Begin Passage shown

Frustrating to many participants was the apparent inability of First World scientists and planners to understand such problems, which are obvious to anyone living in the region. As Feleti Teo, the Pacific Islands Development Forum’s Secretary General and other presenters pointed out, all funding assigned to Pacific countries for renewable energy projects has heretofore been for land-based endeavors such as rural electrification. Toloa added that his country, Tokelau, which spends 90% of its fossil fuel budget on sea transport, has repeatedly begged for funding to develop sustainable alternatives, and received none. He attributed this lack of support to the parochial views of many decision-makers from outside the region, caustically adding, “The view from the canoe is very different from the view from the ivory tower …the view from the middle of a continent…”

Yet, as Bishop Halapua remarked in the conference’s invocation, the moana comprises over 70% of earth’s surface, and is the highway over which 90% of the world’s goods move. What happens to the ocean affects everyone, even citizens of the most landlocked countries. Decision-makers everywhere on earth need to take these facts into account if they are to plan intelligently for humanity’s future.

Mimi presents at the Sustainable Sea Transport Conference


For traditional seafarers in attendance, intelligent planning for the future requires study of the past and implementation of practices that have served generations of island people well. Their formal and informal presentations repeatedly made the point that ancient maritime technology has much to offer the modern shipping and fishing industries.   Many nautical scientists agree, and reports from groups like Windship highlighted cutting edge vessels that have used ancient techniques to become more fuel efficient.

Several of the canoe voyagers hoped that the current journey of the Hawaiian replica canoe Hokule`a, one purpose of which is to spread a message of the importance of caring for the earth and sea, would support efforts of the Pacific island nations to revive traditions that can help protect their ocean home. A voyaging canoe from Fiji, the Uto Ni Yalo, also plans to sail to Australia in November to carry these nations’ plea for help to the International Union for the Conservation of Nature’s conference on climate change.

End Passage shown
Begin Provided records

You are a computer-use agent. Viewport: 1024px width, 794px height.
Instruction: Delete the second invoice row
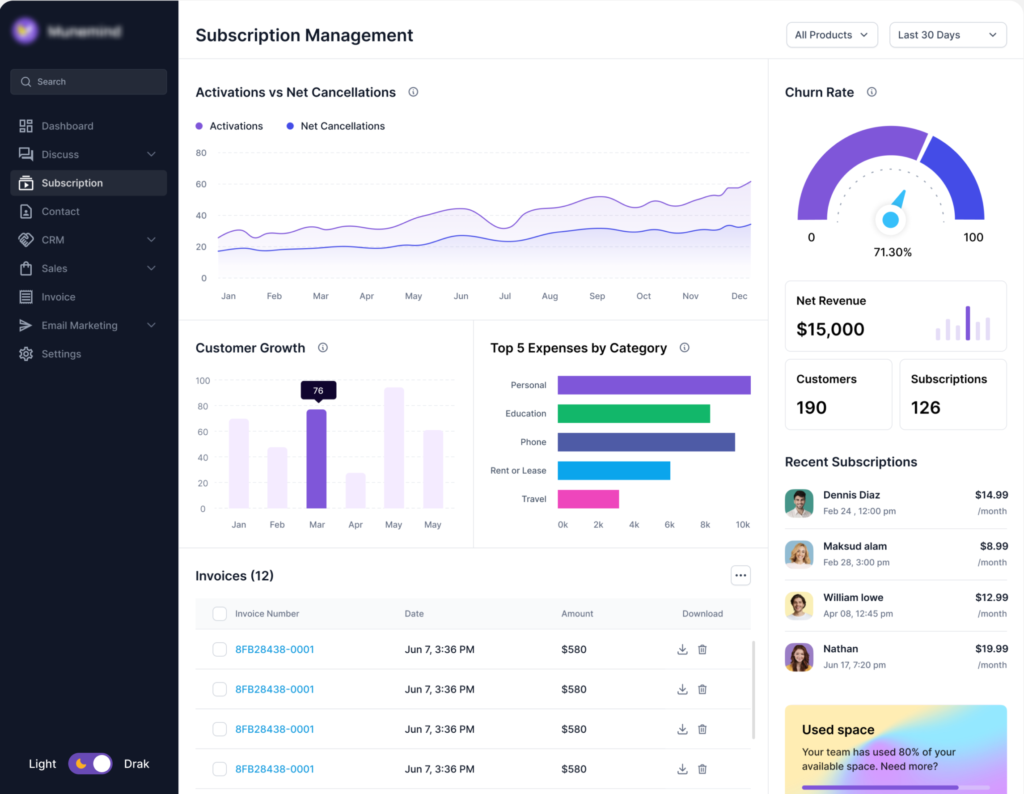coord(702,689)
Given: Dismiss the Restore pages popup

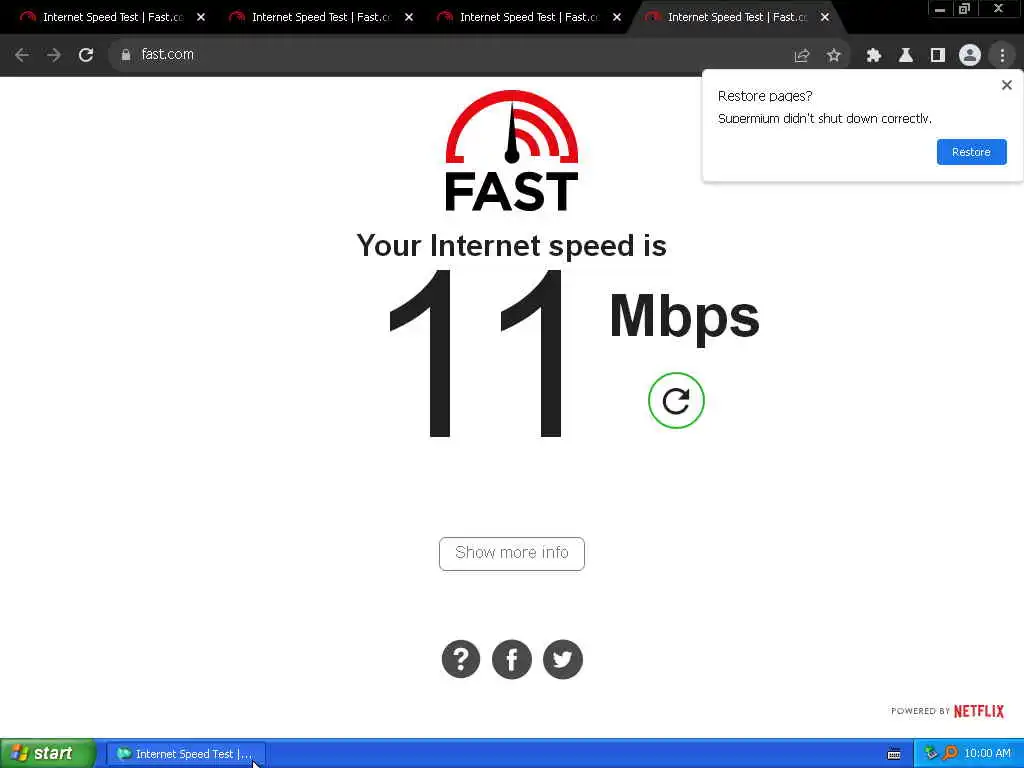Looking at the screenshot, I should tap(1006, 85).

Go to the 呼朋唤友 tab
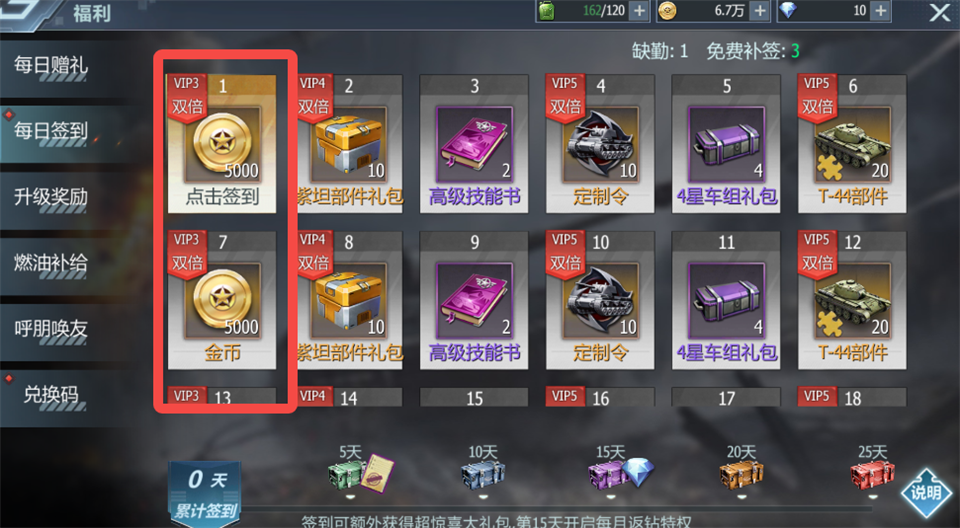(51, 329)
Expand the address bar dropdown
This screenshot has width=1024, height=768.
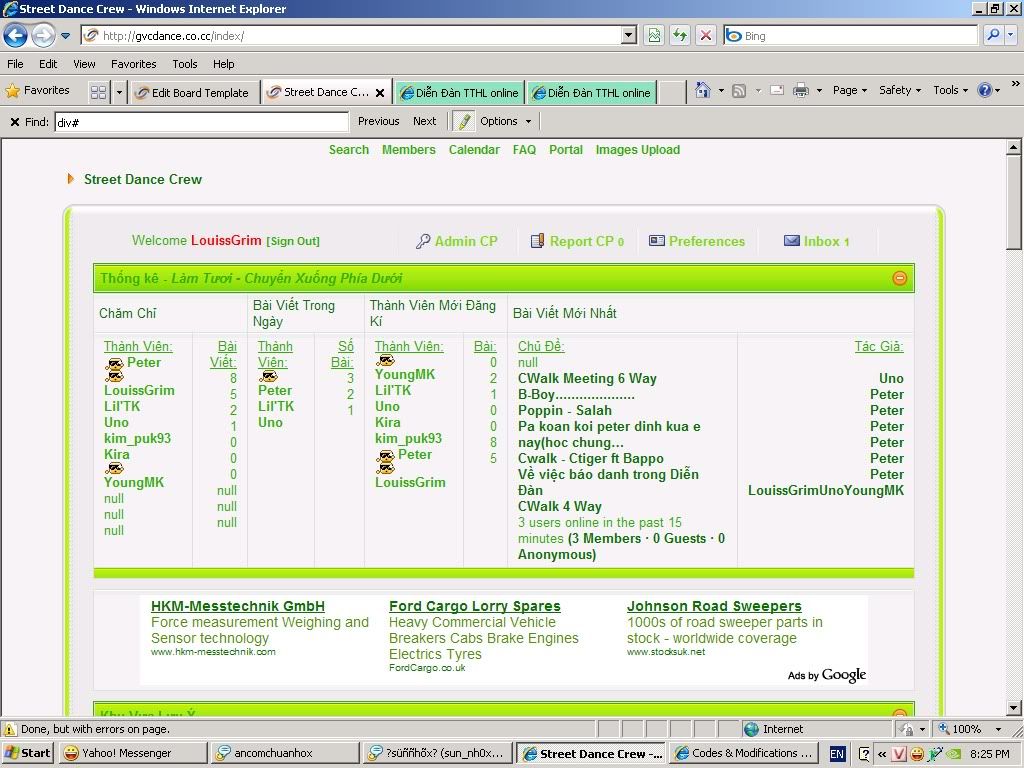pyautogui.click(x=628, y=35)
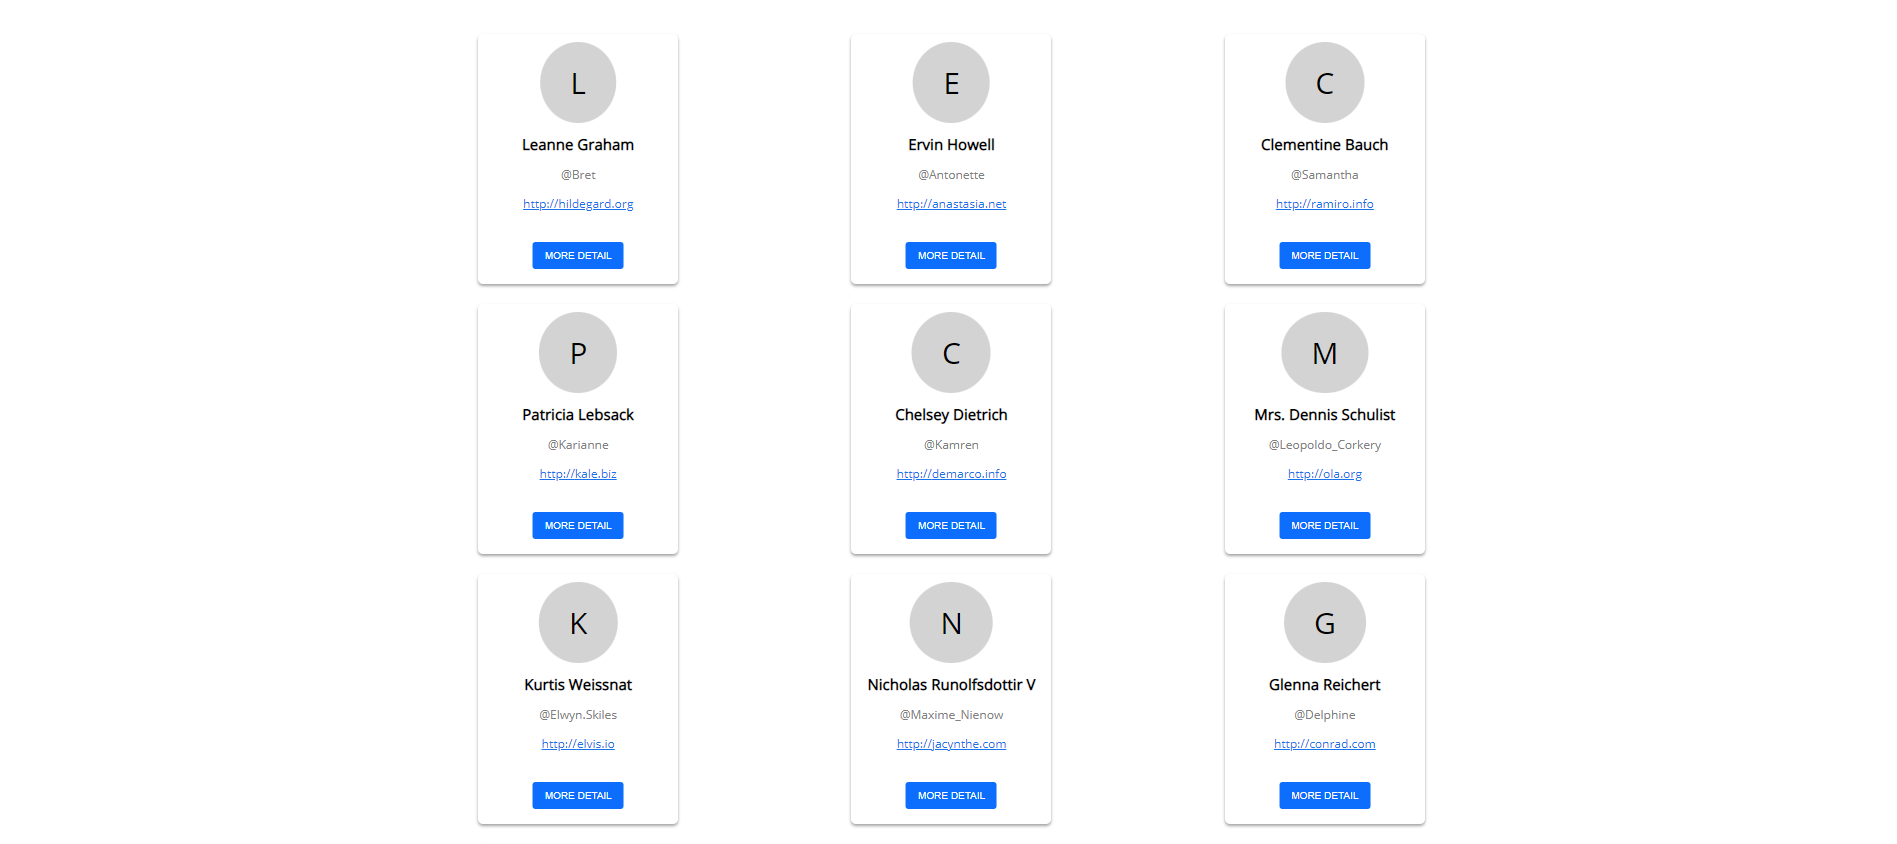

End Provided records

Prompt 1: In the sea transport conference passage, condense the paragraph beginning "For traditional seafarers in attendance" into a short bulleted list that keeps its main facts.
Prompt 2: Continue the passage on the Pacific sustainable sea transport conference, starting after its final sentence.

Right answer 1:
- Traditional seafarers at the conference held that planning for the future means studying the past and adopting practices that have long served island people.
- Their formal and informal presentations argued that ancient maritime technology has much to offer modern shipping and fishing.
- Many nautical scientists agree.
- Reports from groups such as Windship highlighted cutting-edge vessels that became more fuel efficient by using ancient techniques.

Right answer 2:
meph greets the uto ni yalo

VTP’s H. Meph Wyeth greets the Uto Ni Yalo


Some of those who have sailed on Hokule`a and other voyaging canoes have noted similarities between these canoes and islands; both are small self-contained ecosystems surrounded by oceans. Island peoples like those who live in the Pacific have known this for generations. In recent times, some have extended the analogy to our planet, calling it an island afloat in the cosmic sea. This makes every person on earth an islander and a member of the planetary voyaging crew.

People who work at sea quickly learn that crew members must rely on and help each other to ensure the safety of their ship and of everyone in it. If everyone is a crewmember on the canoe called earth, then all must rely on and help each other. While this may seem a daunting responsibility, it can also be an opportunity. As Archbishop Halapua remarked at the end of his final speech, “My friends, if we act together as a community…we can do anything!”

Vaka Taumako Project wishes to thank Allison, Peter, Carson, Colin, and everyone else who helped organize the Talanoa for the hard work they did to make it a success. Special thanks are also due United States’ Embassy in Suva, whose financial aid enabled the Solomon Islanders to attend.  The Embassy’s Regional Environmental Officer, Jason Brenden, who also attended, affirmed official support for the conference in an interview. “One of the biggest challenges in the Pacific,” he said, “is sea transport, and the US would like to help the Pacific develop…ideas to support sustainable sea transport. …there has been a lot of sustainable transport in the past; we don’t want to lose those ideas.”